The thought of going to hell is alarming, and so we ought to ask ourselves this question: what exactly is the sin of the rich man? Once we ask this question, puzzling features of the parable leap to mind.

If the point of the parable is to give us a warning about a sin that can send a person to hell, the parable ought to tell us what that sin is. But it doesn’t.

The poor man is a human person just like the rich man, but the rich man can’t see it.

We might think that the sin just is the rich man’s failure to feed the poor man. But the parable doesn’t actually say whether the poor man gets any food from the rich man. Notice too that if not feeding the hungry is the sin of the rich man, then the parable could stop near its beginning, when it tells us that the poor man hung around the house of the rich man and the rich man went to hell when he died.

But the parable doesn’t stop there. It continues for a good while. In hell, the rich man sees that the poor man is comforted in the bosom of Abraham, and he says to Abraham: send the poor man to bring me a little water.

Notice that the rich man is talking to Abraham, not to the poor man; and he is asking Abraham to command the poor man. He wants Abraham to make the poor man leave the comfort of Abraham’s bosom, find his way into the flames of hell, and bring a bit of water to himself, even though he will be thirsty again almost immediately. Clearly, the rich man thinks no trouble for the poor man is too much if it brings a little something for the rich man.
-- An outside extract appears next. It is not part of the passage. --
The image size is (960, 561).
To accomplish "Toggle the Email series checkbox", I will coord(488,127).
When Abraham won’t agree to this request, the rich man makes another request. He asks Abraham to send the poor man to his brothers, to warn them. In making this request on behalf of his brothers, the rich man still is talking only to Abraham. He spares a thought for the poor man only when he is figuring out how to make use of him. If not for bringing water to hell, then why not for bringing messages to earth?
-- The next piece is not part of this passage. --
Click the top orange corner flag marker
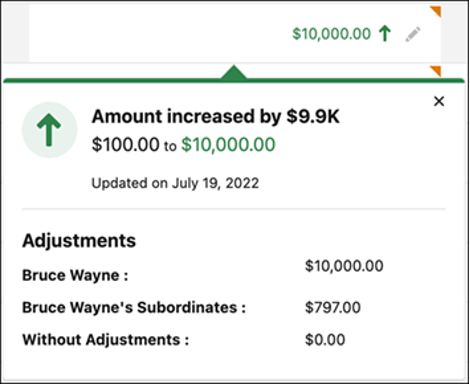 click(x=436, y=11)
And now we can see the sin of the rich man, can’t we? The poor man is a human person just like the rich man, but the rich man can’t see it. The rich man doesn’t talk directly to the poor man because he doesn’t see the poor man as a person in his own right. Insofar as he thinks of the poor man at all, it is only to calculate how the poor man could be used to benefit himself.

It wouldn’t matter if the rich man had in fact fed the poor man when they were both living if he had done so in this frame of mind, would it? The sin is the failure ever to think “He is a man just like me.”